EXCERPT TO READ |
A Behind-the-Scenes Look at Bull Riding Like You’ve Never Seen—or Read

The longest eight seconds one can experience—if you even make it that far—happens while mounted atop a giant, seething bull focusing its entire tonnage on turning brutally jolted riders into human projectiles. The vast majority of us know this vicariously from outside of the ring (and we’re good with that). Professional bull riders, on the other hand, “approach their seemingly insane job with an ice-calm self-assurance in the most audacious and dangerous game of chicken imaginable,” writes Andrew Giangola. “But these cowboys aren’t crazy. They are alive.”

In his new book, Love & Try: Stories of Gratitude and Grit in Professional Bull Riding, Giangola offers a rare, behind-the-scenes look at America’s most feared, revered, and oft-misunderstood man-versus-beast sport. Harrowing and humorous, tragic and triumphant, compellingly human, this collection of true tales from the wild world of bull riding runs the gamut. Stories delve into lives of the whole cast and crew: from fallen riders determined for one last shot to stoic doctors patching up their battered patients for another day in the ring, crew members caring for beloved beasts to a 13-year-old determined to become the first girl on the Professional Bull Riders circuit.

INFORMATION SHOWN |
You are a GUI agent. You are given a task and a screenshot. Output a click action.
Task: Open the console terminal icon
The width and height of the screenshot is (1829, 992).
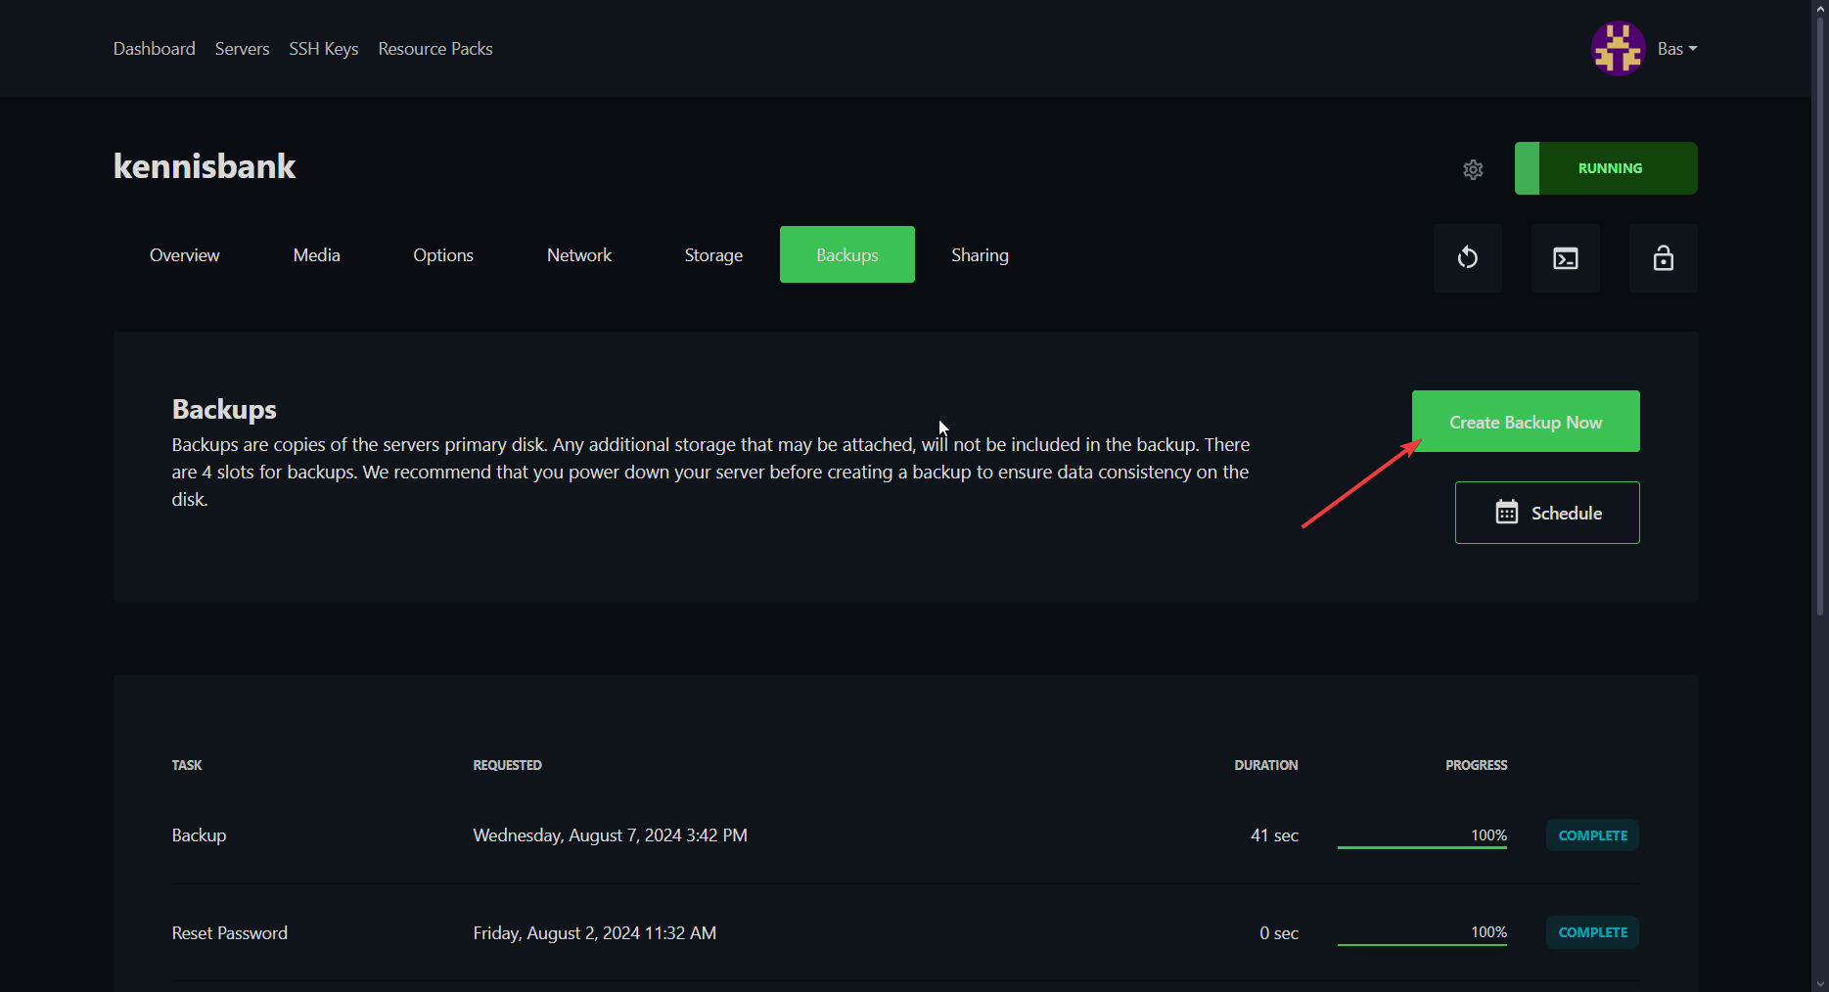(x=1565, y=258)
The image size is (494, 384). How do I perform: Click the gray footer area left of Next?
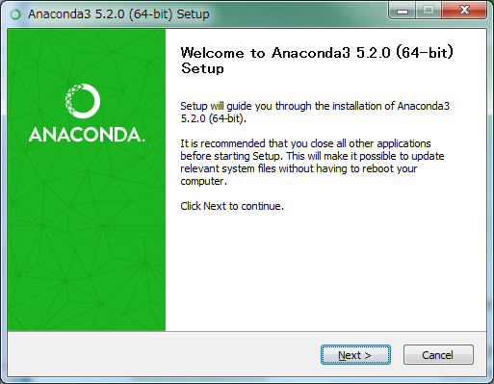point(161,355)
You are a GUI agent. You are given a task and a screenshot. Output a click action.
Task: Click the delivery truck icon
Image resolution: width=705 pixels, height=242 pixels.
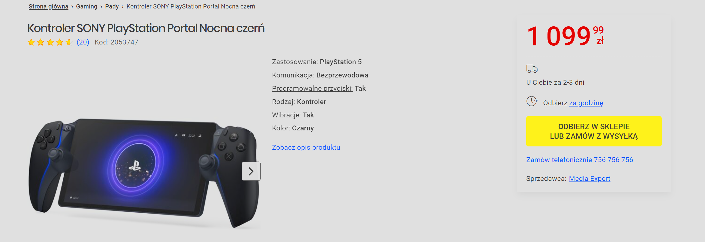coord(532,69)
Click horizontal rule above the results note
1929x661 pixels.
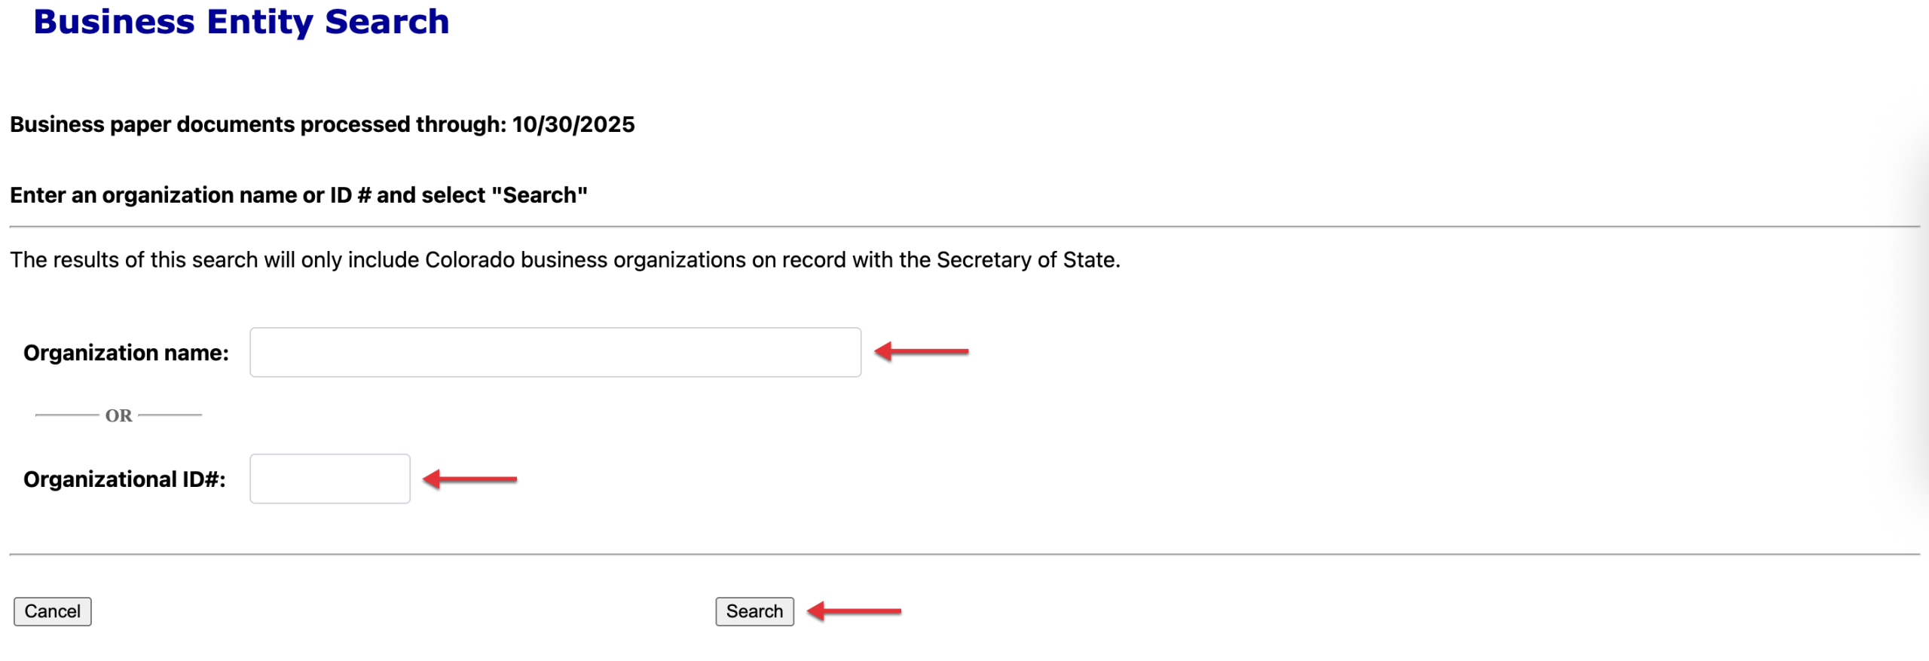pos(965,226)
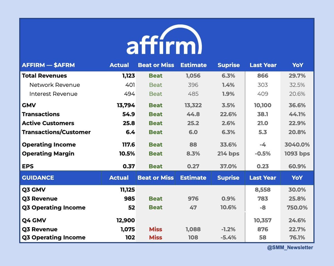Click the GUIDANCE section header
The width and height of the screenshot is (334, 266).
tap(38, 178)
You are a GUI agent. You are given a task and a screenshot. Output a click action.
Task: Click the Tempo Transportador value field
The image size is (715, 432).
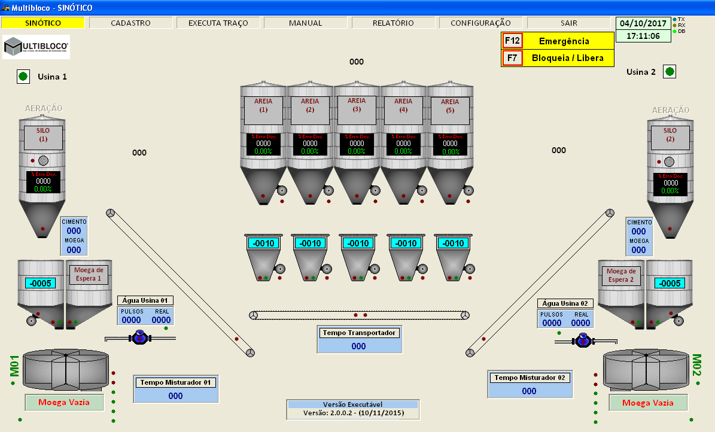click(x=359, y=346)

WHAT NEEDS TO BE DONE |
Revise the stretch of the bull riding piece from "In his new book, Love" through "Bull Riders circuit.", putting "unflappable doctors" in place of "stoic doctors". The data that comes after the bull riding piece is separate material and has no connection to it.

SOLUTION TO THIS PROBLEM |
In his new book, Love & Try: Stories of Gratitude and Grit in Professional Bull Riding, Giangola offers a rare, behind-the-scenes look at America’s most feared, revered, and oft-misunderstood man-versus-beast sport. Harrowing and humorous, tragic and triumphant, compellingly human, this collection of true tales from the wild world of bull riding runs the gamut. Stories delve into lives of the whole cast and crew: from fallen riders determined for one last shot to unflappable doctors patching up their battered patients for another day in the ring, crew members caring for beloved beasts to a 13-year-old determined to become the first girl on the Professional Bull Riders circuit.